The Harmon Foundation was created by real estate developer William E. Harmon in 1921, to support and collect the artwork of African Americans artists. It provided cash awards and spaces to exhibit art pieces during the height of the Harlem Renaissance. The Foundation provided awards and traveling exhibits in the areas of literature, music, fine arts, business, science, education, religion, and race that highlighted the contributions to the culture of Black America. The National Archives holds some of the Harmon Collection, which has several photographs and films featuring Black artists in the United States and in Africa. Some of the artists in the collection are Richmond Barthe’, Jacob Lawrence, Palmer Hayden, William E. Artis, Sargent Johnson, William H. Johnson, and Augusta Savage.

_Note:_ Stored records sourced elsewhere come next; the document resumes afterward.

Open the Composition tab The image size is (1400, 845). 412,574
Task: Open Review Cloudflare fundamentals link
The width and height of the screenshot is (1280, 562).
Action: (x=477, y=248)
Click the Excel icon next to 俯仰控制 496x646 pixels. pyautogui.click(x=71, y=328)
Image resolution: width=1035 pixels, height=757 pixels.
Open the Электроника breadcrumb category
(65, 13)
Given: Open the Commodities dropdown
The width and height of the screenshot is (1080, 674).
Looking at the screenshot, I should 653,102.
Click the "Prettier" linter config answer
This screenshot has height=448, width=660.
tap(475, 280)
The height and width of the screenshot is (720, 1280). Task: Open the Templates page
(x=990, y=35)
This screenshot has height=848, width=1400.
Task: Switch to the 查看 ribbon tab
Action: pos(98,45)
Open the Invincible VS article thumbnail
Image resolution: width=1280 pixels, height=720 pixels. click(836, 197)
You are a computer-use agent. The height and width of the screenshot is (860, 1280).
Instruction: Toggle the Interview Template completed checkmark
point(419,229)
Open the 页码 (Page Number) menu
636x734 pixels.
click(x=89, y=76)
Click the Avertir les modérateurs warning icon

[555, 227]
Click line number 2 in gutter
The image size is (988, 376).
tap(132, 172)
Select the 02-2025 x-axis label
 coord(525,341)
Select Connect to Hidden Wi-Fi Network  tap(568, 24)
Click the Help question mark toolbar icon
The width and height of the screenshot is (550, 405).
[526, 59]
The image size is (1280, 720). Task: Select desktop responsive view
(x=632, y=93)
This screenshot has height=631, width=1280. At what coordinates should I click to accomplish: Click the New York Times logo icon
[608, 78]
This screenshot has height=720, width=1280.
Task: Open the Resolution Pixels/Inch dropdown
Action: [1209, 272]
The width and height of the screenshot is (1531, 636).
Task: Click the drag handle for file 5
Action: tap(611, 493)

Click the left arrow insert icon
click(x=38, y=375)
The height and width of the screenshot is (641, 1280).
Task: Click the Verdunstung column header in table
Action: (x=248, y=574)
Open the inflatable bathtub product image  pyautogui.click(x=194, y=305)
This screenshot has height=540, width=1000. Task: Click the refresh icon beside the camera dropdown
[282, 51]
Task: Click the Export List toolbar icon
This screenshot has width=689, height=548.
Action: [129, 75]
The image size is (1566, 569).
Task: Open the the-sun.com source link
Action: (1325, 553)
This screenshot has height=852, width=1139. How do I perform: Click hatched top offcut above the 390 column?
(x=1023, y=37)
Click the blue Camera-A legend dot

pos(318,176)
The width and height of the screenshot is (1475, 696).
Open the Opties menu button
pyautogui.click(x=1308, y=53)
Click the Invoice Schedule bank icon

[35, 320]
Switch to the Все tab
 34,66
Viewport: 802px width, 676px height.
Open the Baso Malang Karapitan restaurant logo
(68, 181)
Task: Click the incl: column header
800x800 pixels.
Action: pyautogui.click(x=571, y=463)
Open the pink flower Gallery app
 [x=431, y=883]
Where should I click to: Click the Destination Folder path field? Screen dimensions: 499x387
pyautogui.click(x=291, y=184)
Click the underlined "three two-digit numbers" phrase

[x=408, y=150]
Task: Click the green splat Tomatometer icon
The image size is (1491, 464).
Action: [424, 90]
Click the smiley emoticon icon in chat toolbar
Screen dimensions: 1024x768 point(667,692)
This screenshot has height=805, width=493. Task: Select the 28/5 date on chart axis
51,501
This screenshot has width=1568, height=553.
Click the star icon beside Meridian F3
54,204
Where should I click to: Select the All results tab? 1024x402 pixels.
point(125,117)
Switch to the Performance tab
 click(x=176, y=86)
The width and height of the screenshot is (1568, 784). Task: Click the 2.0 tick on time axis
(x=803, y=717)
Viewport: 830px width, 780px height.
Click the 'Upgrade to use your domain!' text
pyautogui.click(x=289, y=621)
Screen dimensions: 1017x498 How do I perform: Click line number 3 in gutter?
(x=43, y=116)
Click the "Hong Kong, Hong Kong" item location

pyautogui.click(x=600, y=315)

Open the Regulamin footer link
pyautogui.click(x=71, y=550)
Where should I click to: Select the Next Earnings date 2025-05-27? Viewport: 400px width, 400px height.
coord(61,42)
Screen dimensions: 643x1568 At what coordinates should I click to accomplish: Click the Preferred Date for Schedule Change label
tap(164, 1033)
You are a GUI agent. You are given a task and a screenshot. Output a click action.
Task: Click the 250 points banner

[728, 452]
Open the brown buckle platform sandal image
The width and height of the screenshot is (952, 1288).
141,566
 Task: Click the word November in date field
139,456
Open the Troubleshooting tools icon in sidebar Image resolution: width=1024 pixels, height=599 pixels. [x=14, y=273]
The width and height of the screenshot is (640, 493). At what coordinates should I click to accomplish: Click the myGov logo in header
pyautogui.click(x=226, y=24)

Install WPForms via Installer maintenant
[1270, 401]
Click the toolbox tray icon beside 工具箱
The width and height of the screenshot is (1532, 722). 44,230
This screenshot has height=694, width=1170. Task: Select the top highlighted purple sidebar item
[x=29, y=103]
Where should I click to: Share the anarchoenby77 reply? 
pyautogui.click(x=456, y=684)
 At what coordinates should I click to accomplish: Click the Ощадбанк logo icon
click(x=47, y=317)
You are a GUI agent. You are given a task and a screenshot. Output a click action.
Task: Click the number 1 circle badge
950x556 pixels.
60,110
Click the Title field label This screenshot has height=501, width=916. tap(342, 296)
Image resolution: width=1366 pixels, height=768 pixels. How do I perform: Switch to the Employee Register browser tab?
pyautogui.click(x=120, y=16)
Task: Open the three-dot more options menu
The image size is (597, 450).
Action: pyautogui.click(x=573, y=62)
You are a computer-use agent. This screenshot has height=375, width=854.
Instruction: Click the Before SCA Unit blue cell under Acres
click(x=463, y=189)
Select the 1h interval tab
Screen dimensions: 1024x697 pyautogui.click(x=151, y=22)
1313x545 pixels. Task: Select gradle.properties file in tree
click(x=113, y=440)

The series Portraits of Outstanding Americans of Negro Origin Painted by Two Women Artists (NAID 559191) is a collection of photographs of oil paintings created by artists Betsy Graves Reyneau and Laura Wheeler Waring. Select African Americans who these women painted were Mary McLeod Bethune, Ralph Bunche, Charles R. Drew, W. E. B. Du Bois, Mary Church Terrell, Paul Robeson, A. Philip Randolph, Alain Locke, and Martin Luther King, Jr.

Through funding from the Harmon Foundation, African American artists used their talent to instruct others. Black visual artists taught at Historically Black Colleges and Universities (HBCUs) and at local primary schools. Painters and sculptors Jacob Lawrence, Josiah Robertson, Hale Woodruff, Elizabeth Prophet, Lois Jones, and Numa Rousseve shared their skills with Black students. Photographer Kenneth Space captured them at work in the series Kenneth Space Photographs of the Activities of Southern Black Americans (NAID 559211).

Space also captured their students receiving instruction or creating art at Howard University, Xavier University, and Atlanta University.

The Harmon Collection records can be found in the following series: Artworks by Negro Artists (NAID 558790), Photographs Relating to Contemporary African Artists and Art (NAID 558786), Photographs Relating to Filmstrips (NAID 94791), Works and Artists of Negro Origin in America (NAID 559189), Negro Art Exhibits, Workshops and Demonstrations (NAID 559164), and Photogravures of “Sculpture by Richmond Barthe’ (NAID 558787).